BestBooks. (Teleware's integrated accounting software) (Software Review) (Evaluation)
by Kathy Yakal

Though the dividing lines aren't crystal-clear, financial management software falls into three basic groups: personal finance products such as Quicken and Managing Your Money (used, too, by small businesses); entry-level accounting packages (such as DacEasy and One-write Plus) used by small and midsized businesses; and professional packages (generally sold as separate modules that integrate) used by CPAS.

Teleware - which brought us the popular entry-level product MYOB for the PC and Macintosh - has released a product positioned somewhere between the first two classes of financial software. Bestbooks, at a suggested retail price of $99, is aimed at users who've outgrown their personal finance packages but don't need all the features of the midrange systems.

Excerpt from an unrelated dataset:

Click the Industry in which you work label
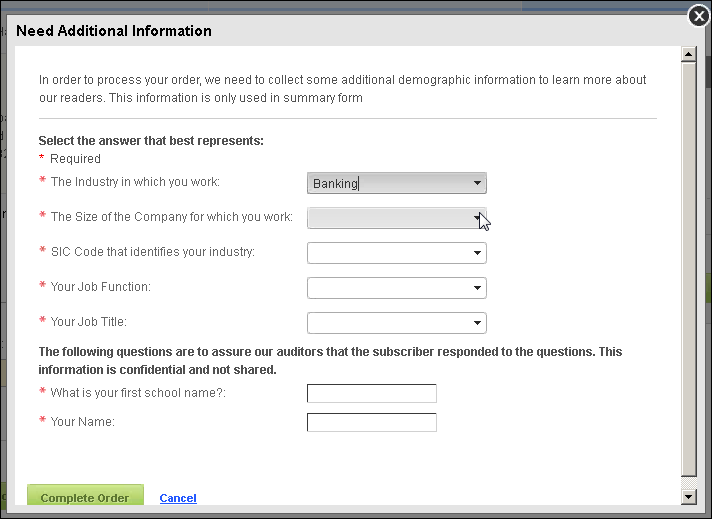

Though it lacks sophisticated inventory tracking, purchase orders, a realtime balance sheet, P & L analysis, and customer contact management, BestBooks looks and feels much like its big sister, MYOB.

Predefined Charts of Accounts for more than 30 types of businesses make it easy for you to get up and running quickly.

The main screen's Command Center quickly shows you that the program's functions are divided into Lists, Checkbook, Sales & Receivables, Purchases & Payables, Card File, and Administration. Click on one of those buttons, and a small flow chart in the right side of the box illustrates the logical order to go through tasks in that function. Then click on the desired function, and BestBooks pops up the correct form.

As is standard in most of today's financial software, forms resemble their real-life counterparts. You simply fill them out, customizing their layout first if you want. To speed up data entry, keystroke combinations pop up lists of your customers and vendors, for example, and "zooming arrows" give you access to deeper detail. If you're in the card file and click on a company name, a dialog box pops up to show you its tax and credit terms and sales history.

As is also standard, BestBooks doesn't require you to know "CPA-ese"; while it performs double-entry bookkeeping, it uses terminology easily understood by someone not well versed in bookkeeping language. And all the program's functions are integrated, which avoids repetition of data entry and, ultimately, speeds up the accounting process.

More than 70 reports can be customized and printed, including 21 financial reports (P&L, Balance Sheet, Trial Balance), six checkbook reports, and 23 sales reports. The program also lets you memorize transactions for recurring entry and post transactions alone or in batches. It prints labels, keeps an updated to-do list, reconciles accounts, and has password protection.

Bestbooks lacks a payroll module, and it's not a multiuser system. But it's a great choice for many users who haven't yet found an exact fit in the accounting software market, or who've outgrown less-powerful products.